If you ever program classes for controlling Windows™ windows you will have met with the task of associating windows messages with the correct instance of the class. There are a few alternative ways of doing so. This document outlines one method using self-modifying code which is fast, efficient, reliable, unlikely to interfer with other code (including code from other users of the same window). Most importantly, in my opinion, it’s a technique that largely stays out of your way once it is in place.
Windows messages are communicated by to a callback function defined by the user which matches the type ::WNDPROC
.
::WNDPROC
is defined as:
typedef LRESULT (CALLBACK* WNDPROC)(HWND, UINT, WPARAM, LPARAM);
From now on I shall put the global scope resolution operator ::
to distinguish those types and functions defined by Windows™ from those created for the sake of this document. (This assumes that you haven’t wrapped your Windows header includes in a namespace).
CALLBACK
is a macro defined thus:
#define CALLBACK __stdcall
So the functions matching the ::WNDPROC
type must use the __stdcall
calling convention. We’ll examine consequences of this later.
I shall now summarise the types used by the function. The declarations I give here are not the same as those found in the headers, rather to ease discussion of them I have done some of the work the compiler does when it sees a macro or typedef and boiled a few levels of indirection into a single typedef. The actual definitions can be easily found in the windows headers.
Type | Conventional Parameter Name | Definition* | Purpose | Size |
---|---|---|---|---|
::LRESULT | (n/a) | typedef long LRESULT; |
Return value | 32 bits |
::HWND | hWnd | Handle† | Handle to window | 32 bits |
::UINT | uMsg | typedef unsigned int UINT; |
Specifies the message | 32 bits |
::WPARAM | wParam | typedef unsigned int WPARAM; |
first message paramenter | 32 bits |
::LPARAM | lParam | typedef long LPARAM; |
Second message parameter | 32 bits |
These are definitions that are used to match a particular compiler’s choices with various implementation-defined features (most notably the size of the built-in C++ types) with the binary model on which Windows™ runs. You may have different results here, the important thing is that they are currently all of 32 bits in size.
The definition of a handle depends on whether you compile with STRICT
defined or not. If you don’t then the definition is:
typedef void* HWND
If you do then it is:
struct HWND__ { int unused; }; typedef HWND__* HWND
As you can probably guess this isn’t really what a window handle points to. The struct HWND__ exists purely to make it impossible to pass a window handle to another type without a cast (more specifically, without a C-style cast or a reinterpret_cast). As such STRICT
makes certain mis-uses of window handles (and other handles) more likely to be caught at compile-time.

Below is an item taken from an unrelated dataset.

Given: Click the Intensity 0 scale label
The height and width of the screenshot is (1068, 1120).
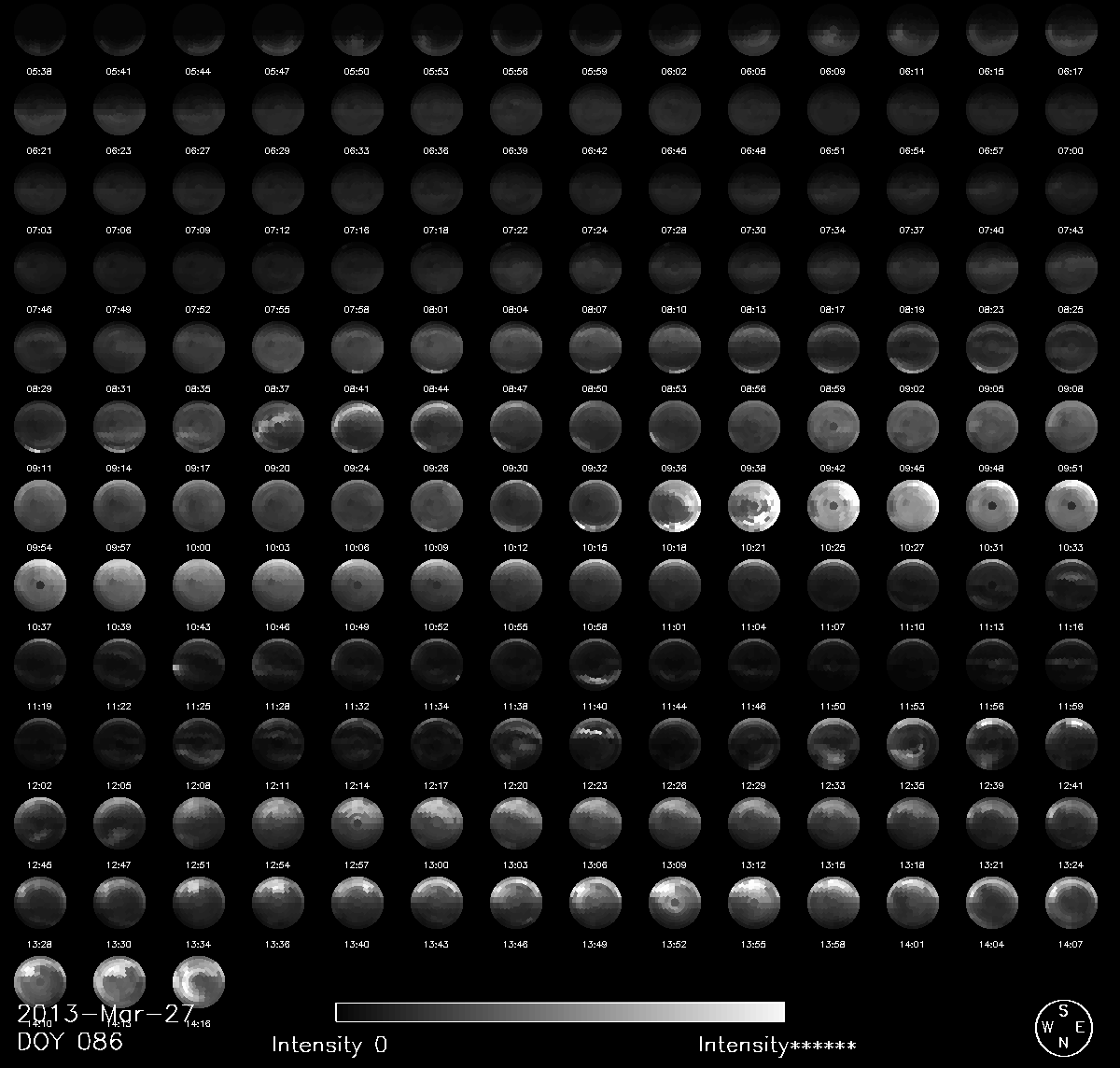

Every window has an associated window procedure (a function that matches the declaration of ::WNDPROC
) defined in the ::WNDCLASS
or ::WNDCLASSEX
structure that defines its features. The address of this function can be obtained or changed using ::GetWindowLong
or ::SetWindowLong
with a value of GWL_WNDPROC
for the second parameter.
A WindowProc will essentially be a large switch statement (all right-thinking C++ hackers will shudder at the phrase “large switch statement”), which will determine action based on the value of the uMsg parameter. It may or may not use the values of the wParam and lParam parameters in a variety of ways (the get casted and converted all over the place) in deciding how to fulfill the request. It will often need to use the hWnd member directly or indirectly in doing so.
As such ::WNDPROC
is a simple interface which allows one function to act as the gateway between the OS and your code. While it is often wasteful (the wParam
and lParam
parameters are often unused, or used to pass 16-bit or smaller values), it is easier to implement one function than two hundred. This is especially true since the function can delegate either to another ::WNDPROC
(in particular if you are subclassing a window you will delegate to the window’s initial procedure) or the system-provided ::DefWindowProc
which carries out default actions for many messages. (In particular such delegation would be the normal for your default: label to catch any messages you didn’t implement, or even messages that didn’t exist when your code was written).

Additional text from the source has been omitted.